Berdasarkan ketersediaannya di dalam tanah, kalium dibagi menjadi tiga kelompok yaitu: (1) bentuk K tidak dapat dipertukarkan, (2) bentuk K dapat dipertukarkan, dan (3) bentuk K larut. Bentuk K tidak dapat dipertukarkan banyak terdapat di dalam tanah, tetapi pelepasannya lambat sehingga disebut bentuk K yang sukar tersedia. Bentuk ini merupakan K cadangan. Bentuk K dipertukarkan adalah K yang tersedia. Bentuk ini ada yang cepat tersedia dan ada yang lambat tersedia. Bentuk K yang mudah diserap tanaman adalah K terlarut (Reddy et al. 2000).

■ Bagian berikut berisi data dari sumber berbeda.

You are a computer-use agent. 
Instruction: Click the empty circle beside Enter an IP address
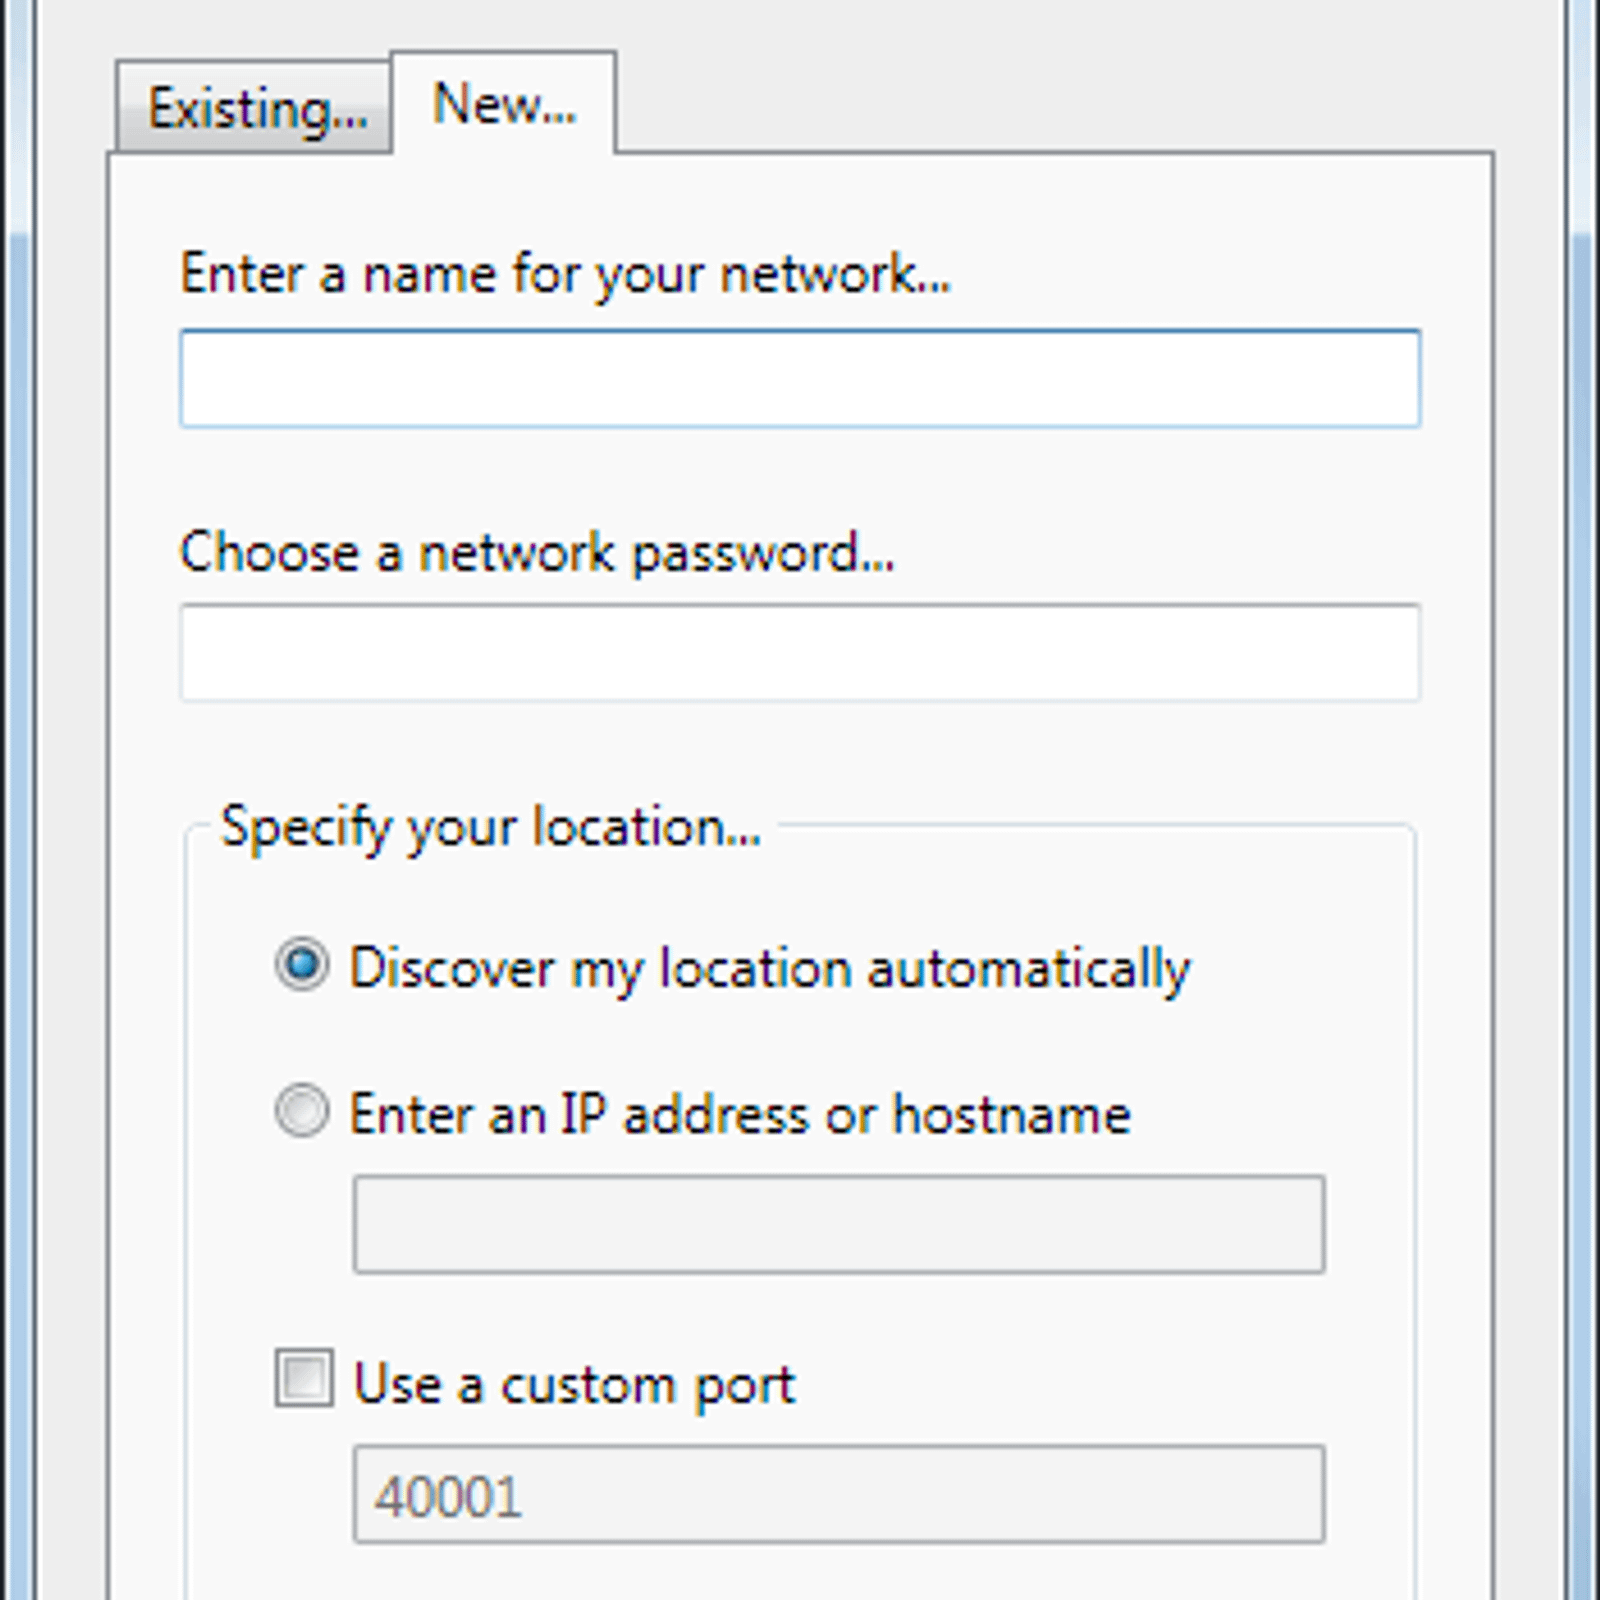click(x=302, y=1111)
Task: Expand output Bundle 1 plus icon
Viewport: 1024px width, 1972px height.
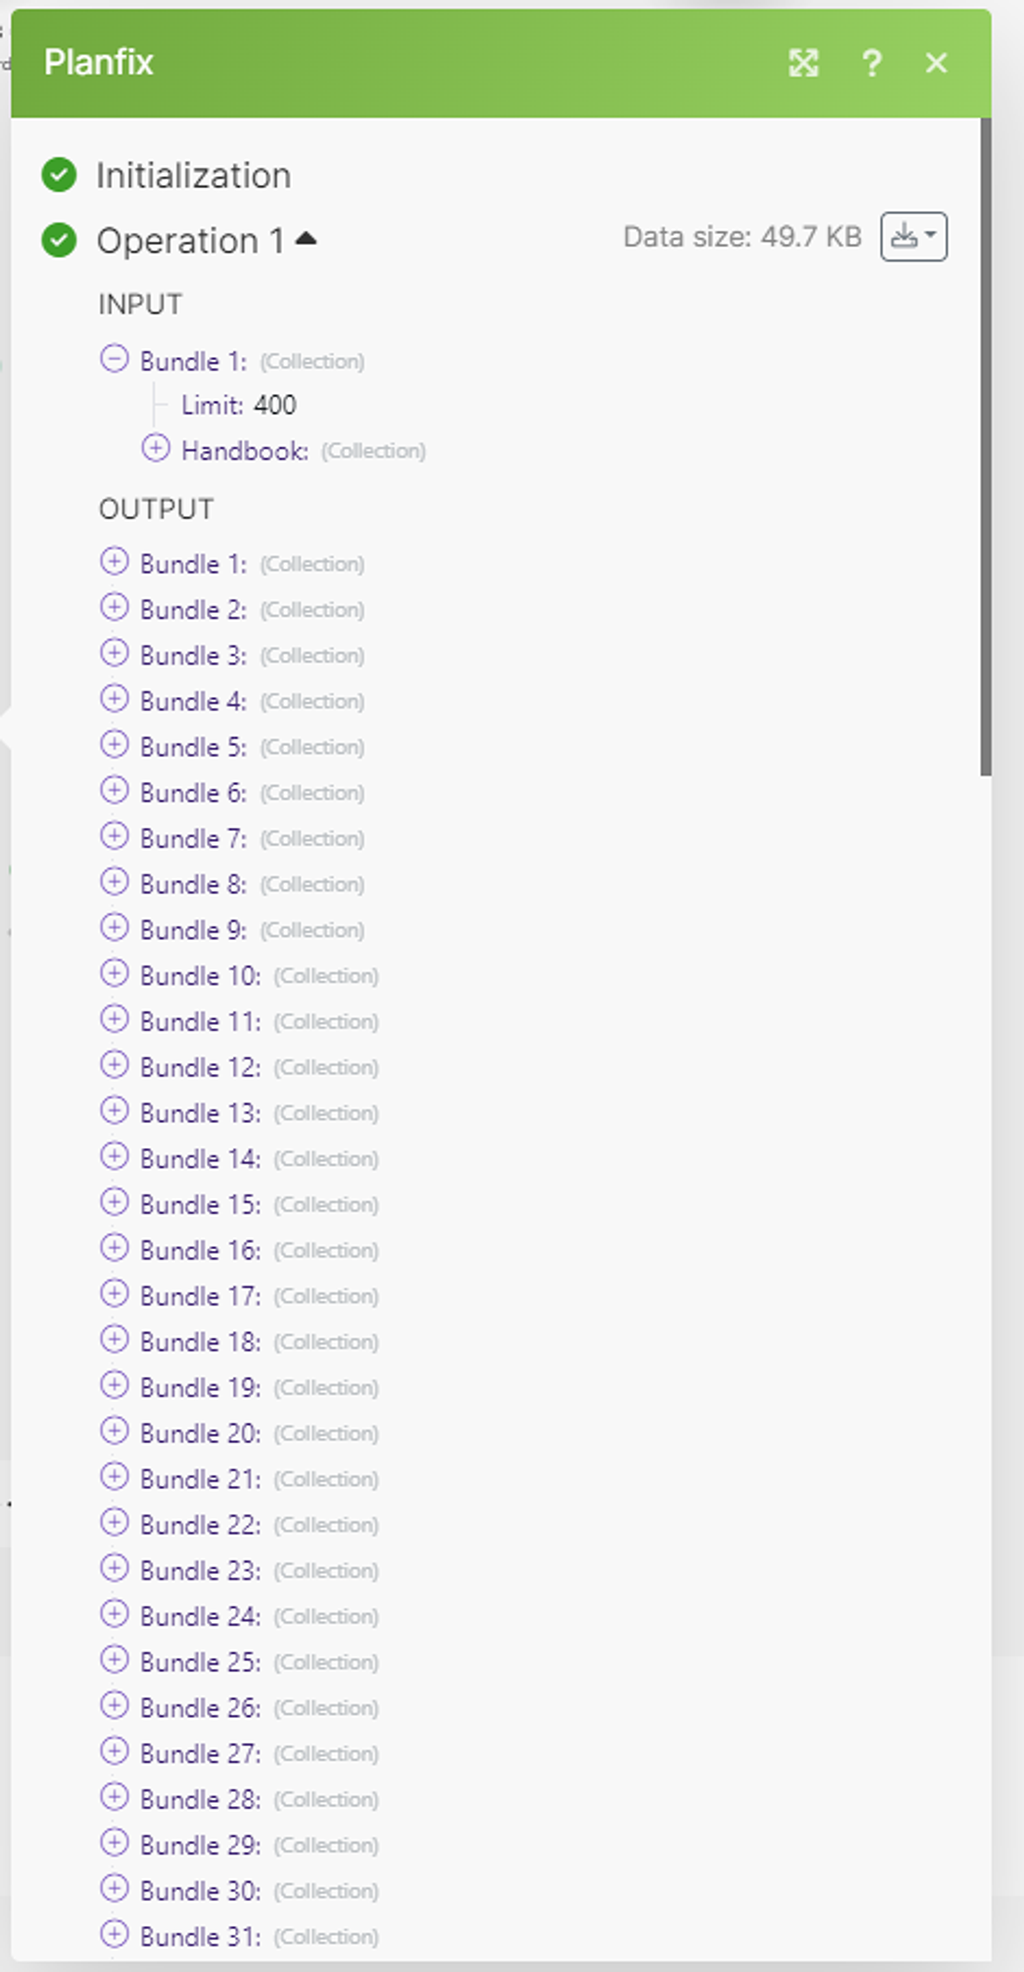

Kalium merupakan unsur yang mobile sehingga akan terjadi translokasi dari bagian tanaman yang tua ke bagian tanaman yang lebih muda bila terjadi gejala kekurangan K dalam tanaman. Oleh karena itu gejala kekurangan K dicirikan terjadinya klorosis, tepi daun mengering, produksi daun berkurang, dan malformasi daun. Reddy et al. (2000) menambahkan bahwa permukaan luas daun akan berkurang pada saat defisiensi K. Gejala defisiensi K juga seringkali mirip gejala akibat mikroba patogen sehingga sulit dibedakan.

Defisiensi K dapat dicegah dengan menambahkan jumlah K yang cukup ke dalam tanah. Hanya sebagian kecil saja yang dapat dicukupi melalui pemupukan daun (Reddy et al. 2000). Ismatika (1999) melaporkan bahwa pemupukan KCl pada som jawa (Talinum paniculatum Gaertn.) sampai dosis 1,125 g/tanaman meningkatkan bobot kering tanaman, bobot basah daun, dan hampir semua bagian vegetatif tanaman. Produksi umbi mengalami peningkatan yang besar terutama pada pemupukan KCl dengan dosis 0,750 g/tanaman.